> EXERCISE REQUIREMENTS:
Copy the items below word for word. Begin with the first line and stop after the line that contains "pyautogui.click(x=2429, y=122)", keeping both of those lines.

(Records for locating described items)
================

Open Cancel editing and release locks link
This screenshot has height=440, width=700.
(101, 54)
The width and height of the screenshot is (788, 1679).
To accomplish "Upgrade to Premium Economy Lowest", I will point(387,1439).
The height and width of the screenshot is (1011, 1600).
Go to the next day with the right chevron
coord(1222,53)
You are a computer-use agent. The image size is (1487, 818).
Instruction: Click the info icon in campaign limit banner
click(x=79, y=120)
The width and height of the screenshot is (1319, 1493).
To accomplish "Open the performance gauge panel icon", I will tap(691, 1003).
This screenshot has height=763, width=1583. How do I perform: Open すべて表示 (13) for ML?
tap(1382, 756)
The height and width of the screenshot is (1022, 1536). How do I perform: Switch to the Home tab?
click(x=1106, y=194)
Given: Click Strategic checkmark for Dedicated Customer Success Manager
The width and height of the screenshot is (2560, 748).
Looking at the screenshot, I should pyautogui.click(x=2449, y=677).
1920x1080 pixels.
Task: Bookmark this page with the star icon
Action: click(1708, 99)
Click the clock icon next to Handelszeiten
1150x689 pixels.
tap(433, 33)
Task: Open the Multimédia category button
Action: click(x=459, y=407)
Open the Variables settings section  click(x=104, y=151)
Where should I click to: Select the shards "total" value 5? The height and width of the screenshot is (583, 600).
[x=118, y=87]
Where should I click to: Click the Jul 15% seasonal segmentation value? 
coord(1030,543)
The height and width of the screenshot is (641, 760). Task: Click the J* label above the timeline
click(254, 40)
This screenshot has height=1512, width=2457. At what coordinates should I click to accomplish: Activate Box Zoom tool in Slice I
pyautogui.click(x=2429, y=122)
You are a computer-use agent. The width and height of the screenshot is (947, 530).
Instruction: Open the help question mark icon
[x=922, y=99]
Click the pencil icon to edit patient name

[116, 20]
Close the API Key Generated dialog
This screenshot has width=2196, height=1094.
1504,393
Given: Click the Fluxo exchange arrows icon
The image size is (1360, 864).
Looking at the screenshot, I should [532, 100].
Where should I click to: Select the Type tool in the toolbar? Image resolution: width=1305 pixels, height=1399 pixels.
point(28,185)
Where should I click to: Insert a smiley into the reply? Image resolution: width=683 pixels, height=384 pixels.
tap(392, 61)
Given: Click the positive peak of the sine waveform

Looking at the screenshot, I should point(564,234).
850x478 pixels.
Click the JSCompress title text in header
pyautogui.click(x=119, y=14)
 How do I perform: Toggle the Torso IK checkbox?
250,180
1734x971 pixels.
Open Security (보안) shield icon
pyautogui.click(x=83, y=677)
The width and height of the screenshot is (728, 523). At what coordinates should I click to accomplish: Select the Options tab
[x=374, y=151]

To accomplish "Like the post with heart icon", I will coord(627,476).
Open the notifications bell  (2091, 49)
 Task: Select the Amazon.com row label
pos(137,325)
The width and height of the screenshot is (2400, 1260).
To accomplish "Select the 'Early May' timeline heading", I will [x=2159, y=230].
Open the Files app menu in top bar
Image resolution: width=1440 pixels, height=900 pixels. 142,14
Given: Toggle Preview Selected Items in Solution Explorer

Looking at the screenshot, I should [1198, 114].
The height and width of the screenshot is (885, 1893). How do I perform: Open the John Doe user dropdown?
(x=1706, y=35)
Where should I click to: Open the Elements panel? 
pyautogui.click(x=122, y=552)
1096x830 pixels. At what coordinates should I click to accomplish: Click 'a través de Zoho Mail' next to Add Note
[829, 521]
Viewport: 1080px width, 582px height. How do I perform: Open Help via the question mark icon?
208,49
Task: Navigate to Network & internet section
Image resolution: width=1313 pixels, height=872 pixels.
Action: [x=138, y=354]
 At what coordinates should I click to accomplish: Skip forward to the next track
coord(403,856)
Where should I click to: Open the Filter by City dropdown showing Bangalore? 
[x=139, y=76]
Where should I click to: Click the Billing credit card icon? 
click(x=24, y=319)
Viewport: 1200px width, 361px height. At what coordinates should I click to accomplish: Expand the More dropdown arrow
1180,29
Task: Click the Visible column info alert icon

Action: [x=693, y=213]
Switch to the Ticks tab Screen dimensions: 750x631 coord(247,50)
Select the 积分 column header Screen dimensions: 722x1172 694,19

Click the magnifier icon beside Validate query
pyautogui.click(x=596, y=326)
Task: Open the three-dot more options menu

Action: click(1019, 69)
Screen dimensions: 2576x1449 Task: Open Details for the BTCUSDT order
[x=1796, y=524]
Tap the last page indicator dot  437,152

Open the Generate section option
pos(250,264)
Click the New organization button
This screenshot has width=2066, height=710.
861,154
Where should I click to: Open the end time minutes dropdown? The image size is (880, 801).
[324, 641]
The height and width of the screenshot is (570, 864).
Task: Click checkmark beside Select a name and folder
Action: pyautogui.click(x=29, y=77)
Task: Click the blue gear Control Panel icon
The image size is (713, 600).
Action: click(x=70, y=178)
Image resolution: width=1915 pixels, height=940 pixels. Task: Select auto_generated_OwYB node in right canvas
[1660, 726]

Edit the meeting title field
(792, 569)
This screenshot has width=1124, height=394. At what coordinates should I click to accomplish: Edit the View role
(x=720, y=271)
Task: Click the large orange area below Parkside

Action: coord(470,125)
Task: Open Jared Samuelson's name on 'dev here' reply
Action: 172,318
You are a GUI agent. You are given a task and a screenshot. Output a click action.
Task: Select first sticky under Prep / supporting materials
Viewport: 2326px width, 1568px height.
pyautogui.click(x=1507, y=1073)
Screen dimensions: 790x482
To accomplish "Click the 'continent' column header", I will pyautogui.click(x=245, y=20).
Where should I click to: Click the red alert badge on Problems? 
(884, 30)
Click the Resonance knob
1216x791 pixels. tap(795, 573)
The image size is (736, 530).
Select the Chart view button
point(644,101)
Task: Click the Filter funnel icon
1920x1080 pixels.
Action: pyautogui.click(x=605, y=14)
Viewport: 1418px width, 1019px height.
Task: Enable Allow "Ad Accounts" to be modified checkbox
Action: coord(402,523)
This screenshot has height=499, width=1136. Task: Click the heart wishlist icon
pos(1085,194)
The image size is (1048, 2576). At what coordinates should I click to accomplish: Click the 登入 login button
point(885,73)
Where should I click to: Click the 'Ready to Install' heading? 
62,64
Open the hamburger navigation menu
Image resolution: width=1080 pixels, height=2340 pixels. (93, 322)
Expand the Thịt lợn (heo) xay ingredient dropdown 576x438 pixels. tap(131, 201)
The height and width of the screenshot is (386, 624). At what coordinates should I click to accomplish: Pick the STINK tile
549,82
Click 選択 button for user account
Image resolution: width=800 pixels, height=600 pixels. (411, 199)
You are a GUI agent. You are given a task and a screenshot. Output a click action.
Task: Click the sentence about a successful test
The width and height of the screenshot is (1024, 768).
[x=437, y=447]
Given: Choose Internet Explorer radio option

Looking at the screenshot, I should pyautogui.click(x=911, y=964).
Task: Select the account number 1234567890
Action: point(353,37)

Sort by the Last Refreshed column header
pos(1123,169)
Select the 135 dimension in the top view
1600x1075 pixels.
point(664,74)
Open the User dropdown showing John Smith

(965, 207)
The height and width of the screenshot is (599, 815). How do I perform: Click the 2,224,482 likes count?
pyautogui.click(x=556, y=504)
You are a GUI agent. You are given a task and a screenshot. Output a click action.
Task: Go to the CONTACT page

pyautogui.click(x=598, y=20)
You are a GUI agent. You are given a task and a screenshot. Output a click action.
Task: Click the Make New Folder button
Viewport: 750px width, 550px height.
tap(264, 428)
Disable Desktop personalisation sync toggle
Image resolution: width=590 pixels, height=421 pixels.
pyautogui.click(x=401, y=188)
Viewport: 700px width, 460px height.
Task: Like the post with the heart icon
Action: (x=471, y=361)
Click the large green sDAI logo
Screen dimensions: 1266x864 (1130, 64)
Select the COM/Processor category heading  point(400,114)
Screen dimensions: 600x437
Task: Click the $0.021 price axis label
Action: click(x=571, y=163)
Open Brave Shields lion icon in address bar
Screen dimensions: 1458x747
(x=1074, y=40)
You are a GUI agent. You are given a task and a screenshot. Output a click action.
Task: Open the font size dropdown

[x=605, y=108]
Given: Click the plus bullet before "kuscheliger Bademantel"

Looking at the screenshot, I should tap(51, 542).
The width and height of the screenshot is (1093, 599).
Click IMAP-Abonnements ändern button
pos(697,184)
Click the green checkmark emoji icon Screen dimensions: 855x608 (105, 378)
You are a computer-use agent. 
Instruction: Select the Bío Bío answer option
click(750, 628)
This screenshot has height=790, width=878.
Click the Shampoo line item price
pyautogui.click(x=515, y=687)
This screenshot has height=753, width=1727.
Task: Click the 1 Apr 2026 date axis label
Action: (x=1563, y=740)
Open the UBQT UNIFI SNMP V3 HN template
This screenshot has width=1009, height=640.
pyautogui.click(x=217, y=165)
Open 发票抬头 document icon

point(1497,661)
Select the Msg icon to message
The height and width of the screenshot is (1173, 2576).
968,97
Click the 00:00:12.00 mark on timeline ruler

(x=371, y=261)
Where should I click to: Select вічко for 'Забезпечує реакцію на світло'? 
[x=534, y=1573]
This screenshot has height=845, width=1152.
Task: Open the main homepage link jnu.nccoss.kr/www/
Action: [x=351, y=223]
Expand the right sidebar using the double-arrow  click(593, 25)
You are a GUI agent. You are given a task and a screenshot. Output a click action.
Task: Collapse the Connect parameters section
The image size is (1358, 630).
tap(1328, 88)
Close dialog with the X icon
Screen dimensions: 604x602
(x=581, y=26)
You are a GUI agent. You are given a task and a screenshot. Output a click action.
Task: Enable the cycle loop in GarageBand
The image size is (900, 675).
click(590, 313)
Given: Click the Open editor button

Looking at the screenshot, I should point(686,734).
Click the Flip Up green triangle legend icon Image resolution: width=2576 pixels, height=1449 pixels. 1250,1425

================

> RIGHT ANSWER:
Open Cancel editing and release locks link
This screenshot has height=440, width=700.
(101, 54)
The width and height of the screenshot is (788, 1679).
To accomplish "Upgrade to Premium Economy Lowest", I will point(387,1439).
The height and width of the screenshot is (1011, 1600).
Go to the next day with the right chevron
coord(1222,53)
You are a computer-use agent. The image size is (1487, 818).
Instruction: Click the info icon in campaign limit banner
click(x=79, y=120)
The width and height of the screenshot is (1319, 1493).
To accomplish "Open the performance gauge panel icon", I will tap(691, 1003).
This screenshot has height=763, width=1583. How do I perform: Open すべて表示 (13) for ML?
tap(1382, 756)
The height and width of the screenshot is (1022, 1536). How do I perform: Switch to the Home tab?
click(x=1106, y=194)
Given: Click Strategic checkmark for Dedicated Customer Success Manager
The width and height of the screenshot is (2560, 748).
Looking at the screenshot, I should pyautogui.click(x=2449, y=677).
1920x1080 pixels.
Task: Bookmark this page with the star icon
Action: click(1708, 99)
Click the clock icon next to Handelszeiten
1150x689 pixels.
tap(433, 33)
Task: Open the Multimédia category button
Action: click(x=459, y=407)
Open the Variables settings section  click(x=104, y=151)
Where should I click to: Select the shards "total" value 5? The height and width of the screenshot is (583, 600).
[x=118, y=87]
Where should I click to: Click the Jul 15% seasonal segmentation value? 
coord(1030,543)
The height and width of the screenshot is (641, 760). Task: Click the J* label above the timeline
click(254, 40)
This screenshot has height=1512, width=2457. At what coordinates should I click to accomplish: Activate Box Zoom tool in Slice I
pyautogui.click(x=2429, y=122)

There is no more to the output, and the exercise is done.